BRANO DA LEGGERE:
· · · · · · ·

Il titolo italiano, Cattive acque, a prima vista non rende ciò che l’originale Dark Waters comunica. Quell’oscurità, insidiosa e pervasiva di un intero sistema socio-economico, che avvelena nel momento in cui porta il benessere ad una comunità. E per questo può farlo impunemente.
La comunità in questione è Parkersburg, West Virginia, dove l’azienda chimica DuPont ha uno stabilimento grande 35 volte la superficie del Pentagono. La DuPont produce teflon e per farlo si serve di una sostanza che nei documenti compare sotto una sigla misteriosa – PFOA – di cui nessuno sembra sapere nulla. L’unico interessato a capirci qualcosa è un contadino, Wilbur Tennant, che vede ammalarsi, impazzire e poi morire le proprie vacche, senza poter far altro che bruciarle e tumularle nei propri campi, perché i veterinari non vogliono venire a vedere, e così le autorità deputate. Tennant allora si rivolge ad un avvocato di Cincinnati (Ohio), di nome Rob Bilott esperto di diritto ambientale, che però agisce in difesa delle aziende chimiche. Tuttavia il legame con Parkersburg e la sua infanzia lo inducono ad andare a vedere, e ciò che vede lo spinge ad agire…
Inizia così quello che il cinema americano ci ha già raccontato in molti legal-drama, in cui tocca al singolo cittadino sollevare il tappeto che copre i crimini delle corporations ai danni della salute dei cittadini, e dare battaglia mettendo a repentaglio carriera, famiglia e vita. Silkwood (1983), Insider (1999), Erin Brockovich (2000), sono alcuni di questi film che raccontano storie vere di battaglie tra David e Golia dell’era industriale capitalista.

· · · · · · ·

DATI RIPORTATI:
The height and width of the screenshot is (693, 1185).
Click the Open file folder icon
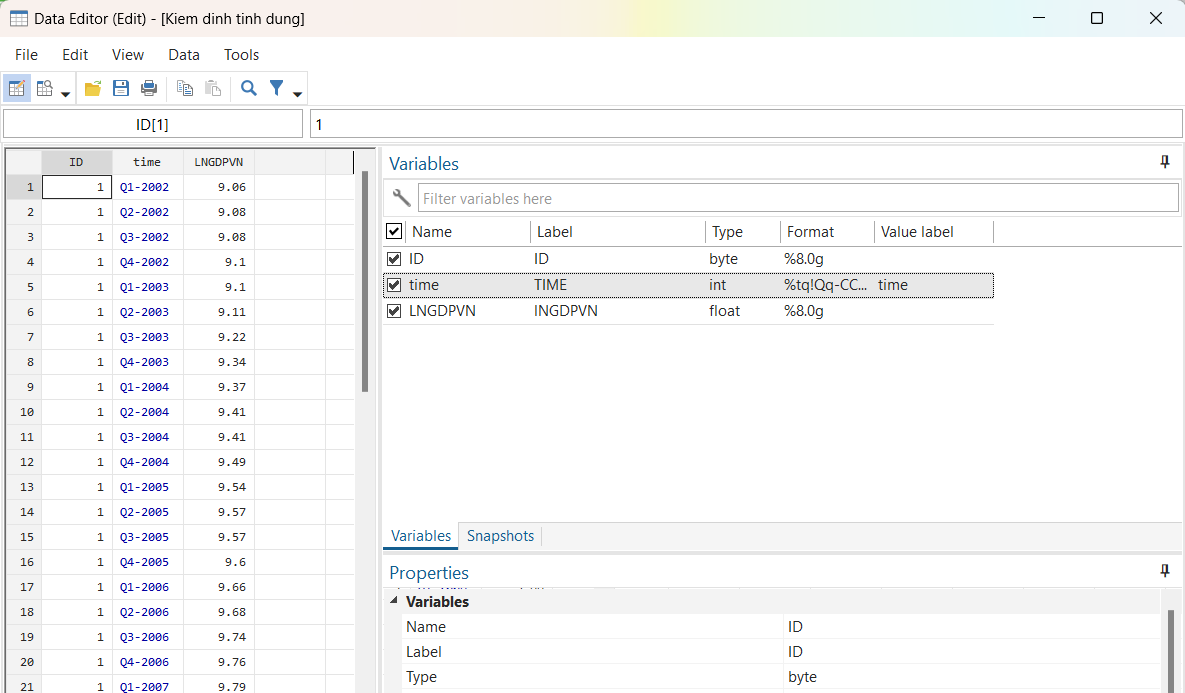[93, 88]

· · · · · · ·

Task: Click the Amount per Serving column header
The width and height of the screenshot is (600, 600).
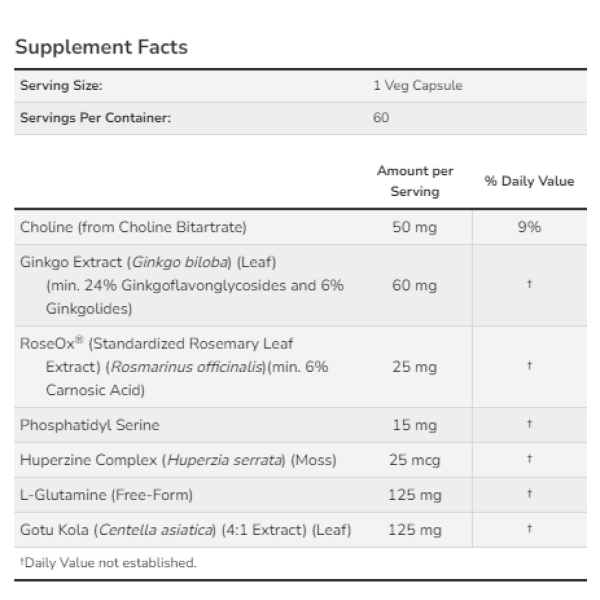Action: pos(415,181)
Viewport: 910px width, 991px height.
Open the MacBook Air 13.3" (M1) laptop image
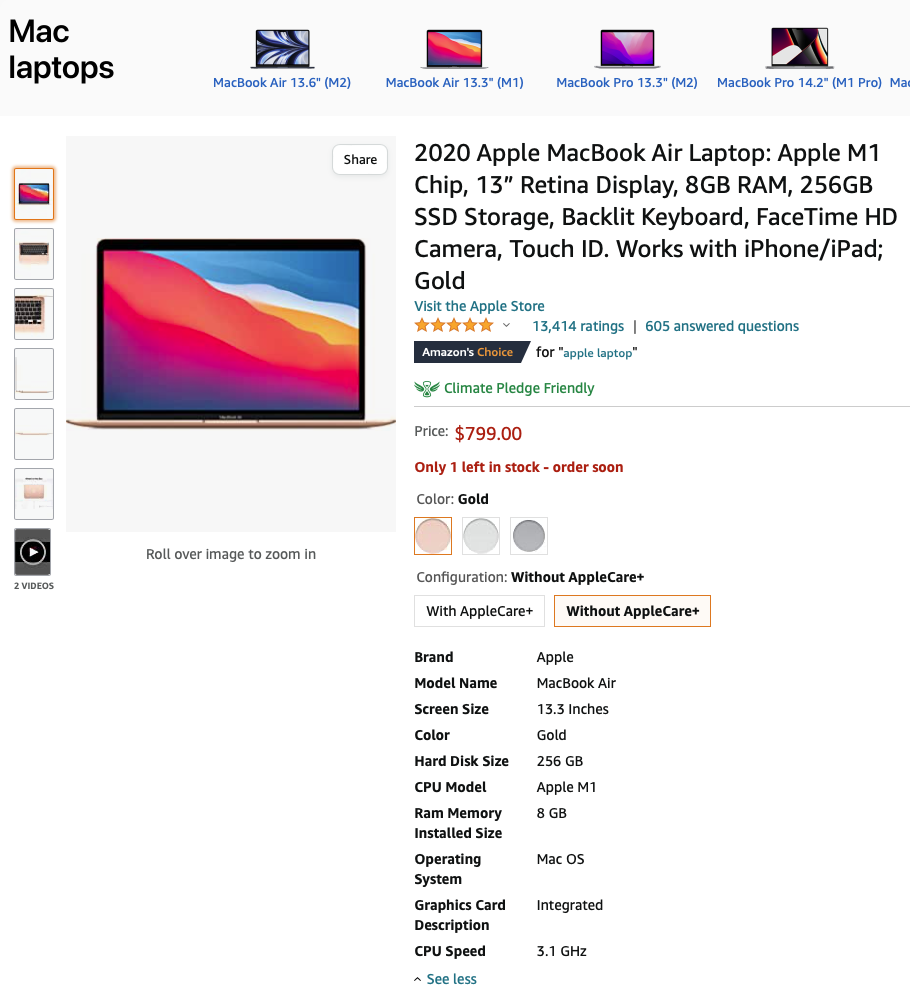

· · · · · · ·

CONSEGNA: Prosegui il brano sul film Cattive acque a partire dall'ultima frase riportata. I dati riportati non hanno alcun ruolo in questo esercizio.

LA TUA RISPOSTA:
Cattive Acque scoperchia l’ultima malefatta in ordine di tempo, quella della DuPont, appunto, che scaricava in acqua i resti di lavorazione dell’acido perfluoroottanoico (PFOA) pur sapendo che il suo accumulo nell’organismo umano avrebbe causato cancri e malformazioni genetiche nelle persone. Il film diretto da Todd Haynes parte dall’articolo di Nathaniel Rich apparso sul New York Time Magazine a inizio 2016 e ricostruisce la strada percorsa da Rob Bilott in 20 anni di indagini e di azioni legali (tanto è durato il suo sforzo e non è ancora concluso), sottolineando l’isolamento dell’uomo rispetto al sistema costruito sul profitto, dove lo Stato delega all’industriale la denuncia del rischio ambientale e perfino i danneggiati si schierano dalla sua parte. Mark Ruffalo, nei panni di Bilott, conferisce una cifra particolarmente umana e anticinematografica al suo “uomo comune” che lo rende al tempo stesso più eroico e più vicino alla nostra realtà.
L’oscurità fuoriesce dallo schermo e si mescola alla nostra quotidianità sempre più modellata sullo stesso sistema di profitto sottratto al controllo. D’altronde il teflon si produce anche qui e la contaminazione della falda freatica da sostanze perfluoroalchiliche è una realtà nel vicino Veneto, ma non solo. Così un legal diventa un monito sociale e personale che invita a riflettere sull’urgenza di cambiare il sistema o prepararsi a diventare Rob Bilott.